At noon we are on our bikes and the ride begins. I don’t know if I can describe in words what a great event this is. People line the streets to see the motorcycles go by, they are waving flags and holding signs ‘thanking’ those that have served this great Nation. The ‘Ride’ takes us across the Arlington Memorial Bridge, down Constitution Avenue and heads towards the Capitol Building then around the National Mall and ending near the Lincoln Memorial where we park our bikes and head to the days events.
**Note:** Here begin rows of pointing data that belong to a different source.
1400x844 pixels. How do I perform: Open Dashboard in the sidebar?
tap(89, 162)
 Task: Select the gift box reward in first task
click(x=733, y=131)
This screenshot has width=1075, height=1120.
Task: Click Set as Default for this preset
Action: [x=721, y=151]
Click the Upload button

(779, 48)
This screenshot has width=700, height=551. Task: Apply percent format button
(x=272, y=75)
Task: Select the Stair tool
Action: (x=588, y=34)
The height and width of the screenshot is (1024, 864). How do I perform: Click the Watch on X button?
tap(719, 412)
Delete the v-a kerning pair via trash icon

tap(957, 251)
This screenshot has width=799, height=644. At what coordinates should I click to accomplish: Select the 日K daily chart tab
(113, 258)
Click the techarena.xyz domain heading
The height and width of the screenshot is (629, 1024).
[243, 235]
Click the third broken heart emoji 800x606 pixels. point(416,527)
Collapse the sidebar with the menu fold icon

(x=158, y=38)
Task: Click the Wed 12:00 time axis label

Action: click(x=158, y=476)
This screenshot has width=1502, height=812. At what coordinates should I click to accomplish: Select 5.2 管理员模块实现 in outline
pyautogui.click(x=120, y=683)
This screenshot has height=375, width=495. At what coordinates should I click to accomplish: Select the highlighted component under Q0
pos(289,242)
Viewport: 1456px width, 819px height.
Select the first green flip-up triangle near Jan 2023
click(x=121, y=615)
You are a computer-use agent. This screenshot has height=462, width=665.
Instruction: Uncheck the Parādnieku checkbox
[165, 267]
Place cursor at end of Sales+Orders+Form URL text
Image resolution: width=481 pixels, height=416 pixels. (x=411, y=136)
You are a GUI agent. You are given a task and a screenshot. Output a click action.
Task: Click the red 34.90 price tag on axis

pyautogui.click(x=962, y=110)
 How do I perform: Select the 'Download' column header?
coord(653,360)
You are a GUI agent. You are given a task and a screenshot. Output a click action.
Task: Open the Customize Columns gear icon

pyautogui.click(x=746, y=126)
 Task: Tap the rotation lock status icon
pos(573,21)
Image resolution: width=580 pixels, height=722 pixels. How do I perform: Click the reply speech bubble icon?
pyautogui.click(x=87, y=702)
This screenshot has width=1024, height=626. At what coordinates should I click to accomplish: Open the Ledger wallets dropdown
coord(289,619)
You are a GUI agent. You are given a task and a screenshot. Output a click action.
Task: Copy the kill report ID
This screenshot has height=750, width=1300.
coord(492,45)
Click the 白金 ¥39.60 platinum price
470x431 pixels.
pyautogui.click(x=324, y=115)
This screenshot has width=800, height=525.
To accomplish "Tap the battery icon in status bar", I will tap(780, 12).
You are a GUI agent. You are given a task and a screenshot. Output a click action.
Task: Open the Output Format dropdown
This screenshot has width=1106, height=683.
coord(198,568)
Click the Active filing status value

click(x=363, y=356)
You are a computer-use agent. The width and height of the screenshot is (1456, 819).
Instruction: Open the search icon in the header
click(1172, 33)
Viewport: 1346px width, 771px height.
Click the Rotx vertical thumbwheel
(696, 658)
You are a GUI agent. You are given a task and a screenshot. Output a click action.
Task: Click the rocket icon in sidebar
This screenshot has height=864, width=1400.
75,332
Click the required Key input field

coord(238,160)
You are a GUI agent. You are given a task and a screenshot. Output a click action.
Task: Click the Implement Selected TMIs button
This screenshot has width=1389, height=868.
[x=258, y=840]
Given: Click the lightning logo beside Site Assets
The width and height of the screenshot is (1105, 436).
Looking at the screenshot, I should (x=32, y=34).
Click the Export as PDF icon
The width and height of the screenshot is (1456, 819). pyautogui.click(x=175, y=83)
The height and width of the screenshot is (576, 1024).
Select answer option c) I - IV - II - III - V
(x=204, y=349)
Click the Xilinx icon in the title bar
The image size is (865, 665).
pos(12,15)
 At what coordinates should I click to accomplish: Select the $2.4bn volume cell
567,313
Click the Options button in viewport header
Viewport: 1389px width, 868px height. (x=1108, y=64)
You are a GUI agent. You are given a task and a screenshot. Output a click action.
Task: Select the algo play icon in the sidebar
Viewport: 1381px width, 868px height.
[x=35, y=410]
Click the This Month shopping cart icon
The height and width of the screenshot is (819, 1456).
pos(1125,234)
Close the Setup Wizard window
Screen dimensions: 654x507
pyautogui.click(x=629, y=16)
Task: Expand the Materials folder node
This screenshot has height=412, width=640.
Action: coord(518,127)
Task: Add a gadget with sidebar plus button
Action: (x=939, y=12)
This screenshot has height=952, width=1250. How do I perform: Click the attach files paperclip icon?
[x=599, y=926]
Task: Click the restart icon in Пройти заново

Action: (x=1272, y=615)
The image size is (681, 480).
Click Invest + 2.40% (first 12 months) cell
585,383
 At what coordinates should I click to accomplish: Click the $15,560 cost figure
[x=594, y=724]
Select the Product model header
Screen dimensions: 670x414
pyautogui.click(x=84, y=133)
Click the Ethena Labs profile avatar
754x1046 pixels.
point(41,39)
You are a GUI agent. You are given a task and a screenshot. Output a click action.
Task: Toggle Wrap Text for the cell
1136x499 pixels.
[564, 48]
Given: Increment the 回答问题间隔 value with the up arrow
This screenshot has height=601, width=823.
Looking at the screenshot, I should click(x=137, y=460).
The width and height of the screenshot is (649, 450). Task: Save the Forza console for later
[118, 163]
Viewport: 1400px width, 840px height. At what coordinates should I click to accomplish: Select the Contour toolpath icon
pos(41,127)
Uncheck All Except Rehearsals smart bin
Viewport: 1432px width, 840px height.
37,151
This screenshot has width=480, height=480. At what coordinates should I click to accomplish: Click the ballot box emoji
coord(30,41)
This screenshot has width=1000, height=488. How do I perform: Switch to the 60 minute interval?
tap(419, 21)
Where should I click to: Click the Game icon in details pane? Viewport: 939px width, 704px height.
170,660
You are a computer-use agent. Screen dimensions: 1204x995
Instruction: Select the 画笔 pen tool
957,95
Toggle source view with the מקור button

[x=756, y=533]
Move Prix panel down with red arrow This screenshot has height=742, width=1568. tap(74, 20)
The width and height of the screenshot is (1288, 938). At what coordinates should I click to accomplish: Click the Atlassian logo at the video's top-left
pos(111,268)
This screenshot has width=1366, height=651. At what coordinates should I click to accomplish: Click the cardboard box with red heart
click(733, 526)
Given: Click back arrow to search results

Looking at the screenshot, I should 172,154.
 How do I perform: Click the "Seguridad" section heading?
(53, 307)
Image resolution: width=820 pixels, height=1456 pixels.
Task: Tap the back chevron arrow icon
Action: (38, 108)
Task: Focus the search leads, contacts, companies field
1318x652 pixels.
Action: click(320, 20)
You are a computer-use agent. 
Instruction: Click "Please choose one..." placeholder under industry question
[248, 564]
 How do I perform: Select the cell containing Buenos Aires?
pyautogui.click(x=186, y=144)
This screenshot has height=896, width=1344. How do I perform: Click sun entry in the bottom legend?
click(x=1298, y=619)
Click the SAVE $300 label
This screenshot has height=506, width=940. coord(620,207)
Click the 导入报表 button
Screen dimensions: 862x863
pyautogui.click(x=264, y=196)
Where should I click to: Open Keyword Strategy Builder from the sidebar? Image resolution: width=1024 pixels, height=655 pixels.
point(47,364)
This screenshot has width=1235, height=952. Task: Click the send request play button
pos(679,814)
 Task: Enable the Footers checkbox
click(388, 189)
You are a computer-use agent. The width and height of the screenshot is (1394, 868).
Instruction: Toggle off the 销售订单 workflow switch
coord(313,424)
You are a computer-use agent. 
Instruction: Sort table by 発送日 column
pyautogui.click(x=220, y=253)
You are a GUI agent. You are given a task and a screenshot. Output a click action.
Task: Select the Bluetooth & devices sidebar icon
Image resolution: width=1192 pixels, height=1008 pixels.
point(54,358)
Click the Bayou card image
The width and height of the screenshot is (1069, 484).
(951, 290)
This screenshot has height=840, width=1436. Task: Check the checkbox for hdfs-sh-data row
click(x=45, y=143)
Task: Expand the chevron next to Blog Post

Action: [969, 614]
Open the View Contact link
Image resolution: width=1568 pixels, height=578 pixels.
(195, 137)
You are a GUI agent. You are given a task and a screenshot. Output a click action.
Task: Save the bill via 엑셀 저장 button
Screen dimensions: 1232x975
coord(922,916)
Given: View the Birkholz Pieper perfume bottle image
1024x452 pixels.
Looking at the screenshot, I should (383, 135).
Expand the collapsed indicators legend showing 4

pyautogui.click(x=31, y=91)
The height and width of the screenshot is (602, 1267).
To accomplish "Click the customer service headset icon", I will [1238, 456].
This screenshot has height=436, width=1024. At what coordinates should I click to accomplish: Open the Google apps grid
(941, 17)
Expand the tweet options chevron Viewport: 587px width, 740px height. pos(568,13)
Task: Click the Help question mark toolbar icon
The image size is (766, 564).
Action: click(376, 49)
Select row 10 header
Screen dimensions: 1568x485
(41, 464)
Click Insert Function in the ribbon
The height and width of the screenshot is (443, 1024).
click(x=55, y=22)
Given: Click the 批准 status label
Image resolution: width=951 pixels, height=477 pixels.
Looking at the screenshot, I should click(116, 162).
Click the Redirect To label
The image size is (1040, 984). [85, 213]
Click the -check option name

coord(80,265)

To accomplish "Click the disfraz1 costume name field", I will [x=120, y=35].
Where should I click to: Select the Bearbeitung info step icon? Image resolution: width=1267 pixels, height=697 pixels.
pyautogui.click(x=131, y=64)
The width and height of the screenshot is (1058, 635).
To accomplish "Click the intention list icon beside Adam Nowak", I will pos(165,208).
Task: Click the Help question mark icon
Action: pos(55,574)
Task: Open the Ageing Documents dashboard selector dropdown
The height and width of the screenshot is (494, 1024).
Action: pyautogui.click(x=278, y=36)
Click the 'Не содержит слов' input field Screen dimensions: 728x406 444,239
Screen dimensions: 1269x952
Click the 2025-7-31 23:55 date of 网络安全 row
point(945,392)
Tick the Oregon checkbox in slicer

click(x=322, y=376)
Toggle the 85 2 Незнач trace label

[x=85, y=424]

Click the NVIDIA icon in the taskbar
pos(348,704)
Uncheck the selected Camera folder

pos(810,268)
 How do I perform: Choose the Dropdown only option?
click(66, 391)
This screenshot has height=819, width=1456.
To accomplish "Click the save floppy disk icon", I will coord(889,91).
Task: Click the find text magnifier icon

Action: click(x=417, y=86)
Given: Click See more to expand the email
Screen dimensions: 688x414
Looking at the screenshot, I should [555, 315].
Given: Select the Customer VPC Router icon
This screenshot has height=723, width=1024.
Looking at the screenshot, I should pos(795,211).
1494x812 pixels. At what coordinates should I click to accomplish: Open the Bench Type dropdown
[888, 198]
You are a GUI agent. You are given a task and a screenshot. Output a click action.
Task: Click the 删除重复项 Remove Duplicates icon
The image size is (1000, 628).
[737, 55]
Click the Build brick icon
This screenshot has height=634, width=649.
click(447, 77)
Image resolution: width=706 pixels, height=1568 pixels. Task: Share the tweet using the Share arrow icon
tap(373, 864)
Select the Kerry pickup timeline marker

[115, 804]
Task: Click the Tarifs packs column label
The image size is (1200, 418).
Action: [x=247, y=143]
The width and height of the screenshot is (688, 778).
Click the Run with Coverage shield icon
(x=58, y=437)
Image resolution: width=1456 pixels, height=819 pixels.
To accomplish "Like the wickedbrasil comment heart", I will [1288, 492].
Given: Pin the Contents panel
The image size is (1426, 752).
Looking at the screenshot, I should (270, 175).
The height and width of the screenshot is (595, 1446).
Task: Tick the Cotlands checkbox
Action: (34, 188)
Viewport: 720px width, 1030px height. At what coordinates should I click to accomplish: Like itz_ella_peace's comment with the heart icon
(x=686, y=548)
I wandered towards the Vietnam War Memorial to take pictures and watched as a former Vietnam Vet was leaving a package of cigarettes and a note to his friend who’s name is on the wall. His name is Ron Shouse and he was a Marine who fought in the Vietnam War and survived the Siege of Khe Sanh, a battle that took the lives of 1,267 U.S. soldiers. Ron comes to the Vietnam War Memorial every year, and every year he brings a dry pack of Salem Cigarettes, a lighter and a personalized note. The note says “Dempsey, at least these are dry.” “Unless you had a plastic container for your cigarettes it was next to impossible to keep them dry in Vietnam,” he explains to me.
Ron, I hope to see you next year. I’ll meet you at the same place along the Vietnam War Memorial and I’ll bring a package of Salem’s for Dempsey too…dry ones.